Furthermore, CNNs play an increasing role in CMR post-processing. Several confounders can complicate the automatic segmentation of images. Generalizing over different datasets can be difficult. Confounders include: different sequences such as the short-axis cine images in this paper5,39,40, different scanners19, different pathologies17 (i.e. LV and RV hypertrophies) and artefacts that must be identified and excluded before automatic segmentation1. Lazy Luna offers functionality for the calculation of inter- and intraobserver comparisons for the assessment of segmentation accuracy.

CNNs should be compared to readers on a contour level for precise evaluation. Several CMR segmentation contests include sophisticated evaluations for segmentation quality and CRs. However, they disregard the inaccuracy caused by comparing on pixelated segmentation masks as ground truth segmentations instead of comparing contours as polygons16,41.

CNN training procedures could integrate Lazy Luna’s capabilities as part of the training procedure. By storing the annotations for the evaluation dataset in Lazy Luna’s format, Dice metric values would be offered, but clinically relevant outliers of cases would also be analysed accordingly. This would enhance the evaluation by considering the interconnected nature of Dice metric values and the volumetric differences they cause.

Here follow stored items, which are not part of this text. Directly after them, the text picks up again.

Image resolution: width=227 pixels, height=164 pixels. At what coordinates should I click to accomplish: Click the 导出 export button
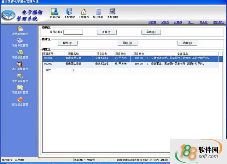point(151,32)
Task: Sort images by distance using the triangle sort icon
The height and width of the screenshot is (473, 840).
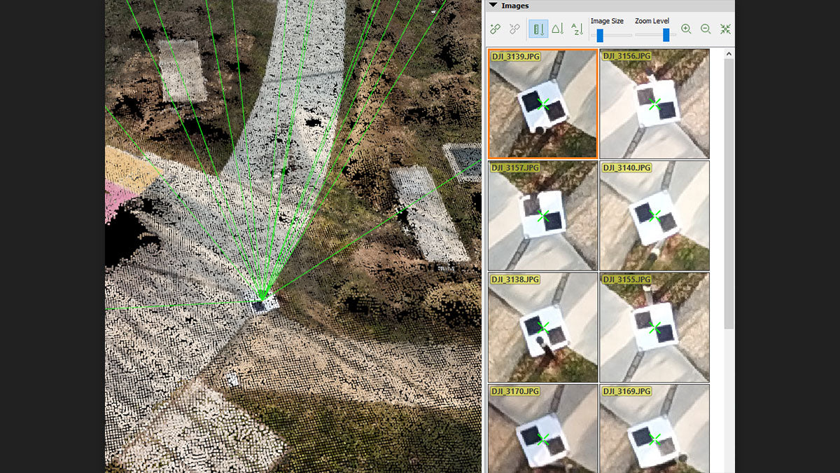Action: (x=559, y=29)
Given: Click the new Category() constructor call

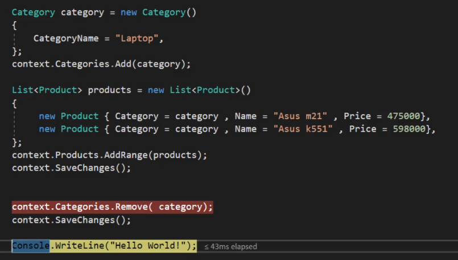Looking at the screenshot, I should (x=159, y=13).
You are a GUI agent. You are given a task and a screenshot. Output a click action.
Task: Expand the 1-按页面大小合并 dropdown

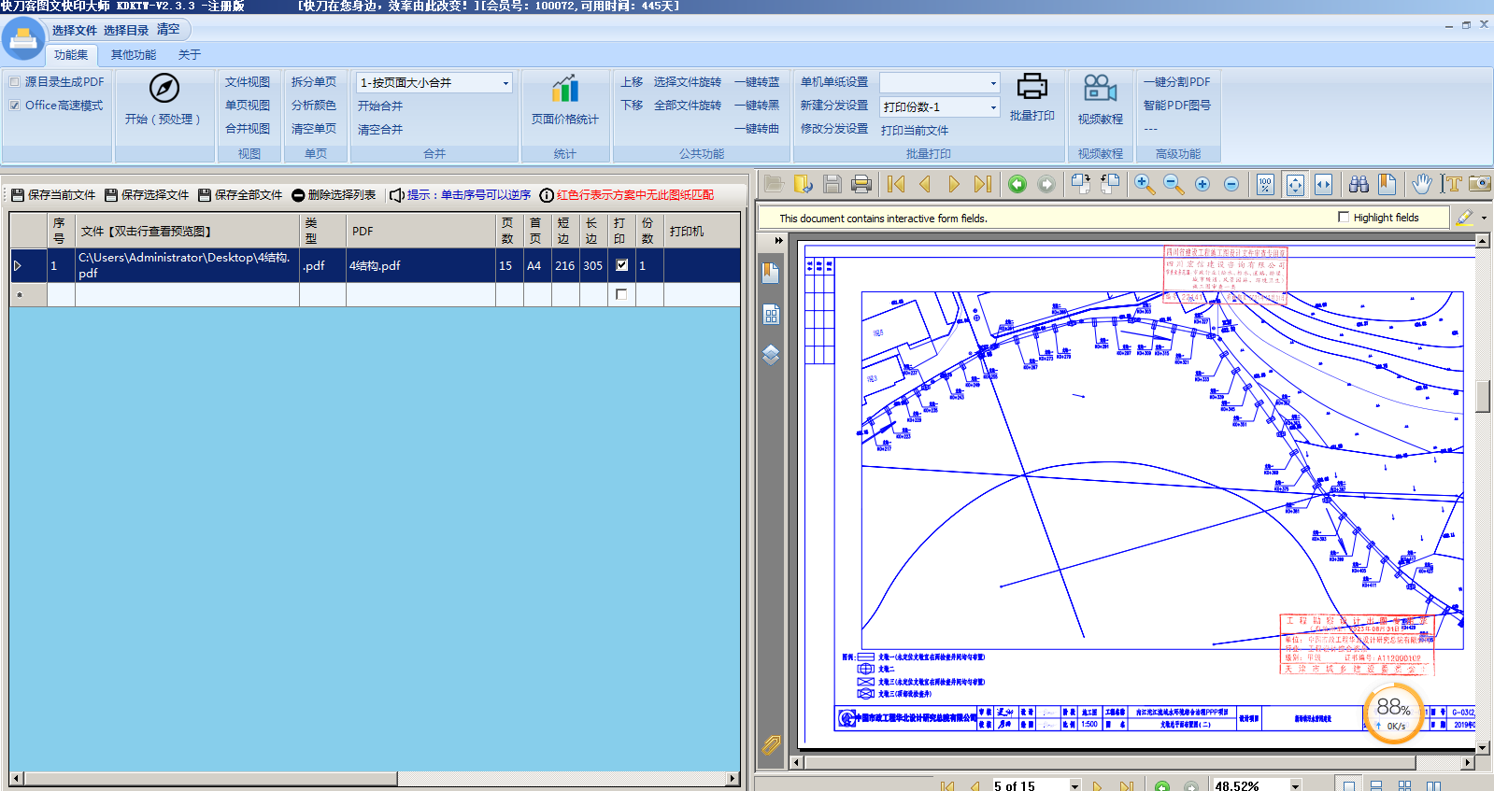(x=505, y=83)
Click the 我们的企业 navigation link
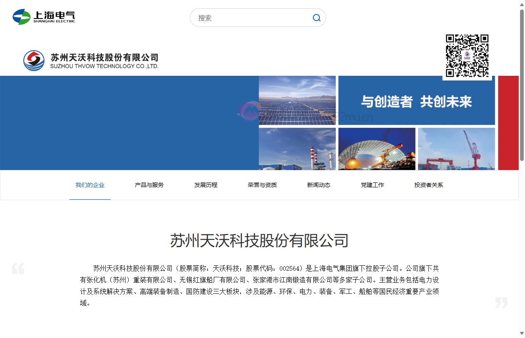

In several guidelines it is recommended to perform evaluation based on the AHA model1. In the future, Lazy Luna will provide the AHA model as an intermittent analysis step, allowing for tracking of annotation differences from AHA-segments.

The classes generically keep track of images and annotations. This software backend can be extended to include other quantification techniques as well.

Limitations

Lazy Luna is intended to be generic, however currently it is limited to short-axis cine stacks and should be shown to generalize to other cardiac structures and imaging sequences. Other outputs such as AI segmentations maps and other software vendors are to be tested in future work.

Lazy Luna is intended to be open-source in the future as to be available to and extendable by other researchers. Other image and annotation pre-processing steps (i.e. steps typically necessary for AI-contests) will be automatically addressed before source-code publication so that researchers can reproduce results on available segmentation contests.

Conclusion

The introduced software Lazy Luna enables an automatic multilevel evaluation of readers on quantitative results. In our use-case the readers showed an overall good agreement on the level of individual segmentations and clinical results. Lazy Luna allowed pinpointing origins of large millilitre difference to segmentation differences in specific cardiac structures and locations. Future developments include generalizing the software’s applicability to different sequences and anatomical structures.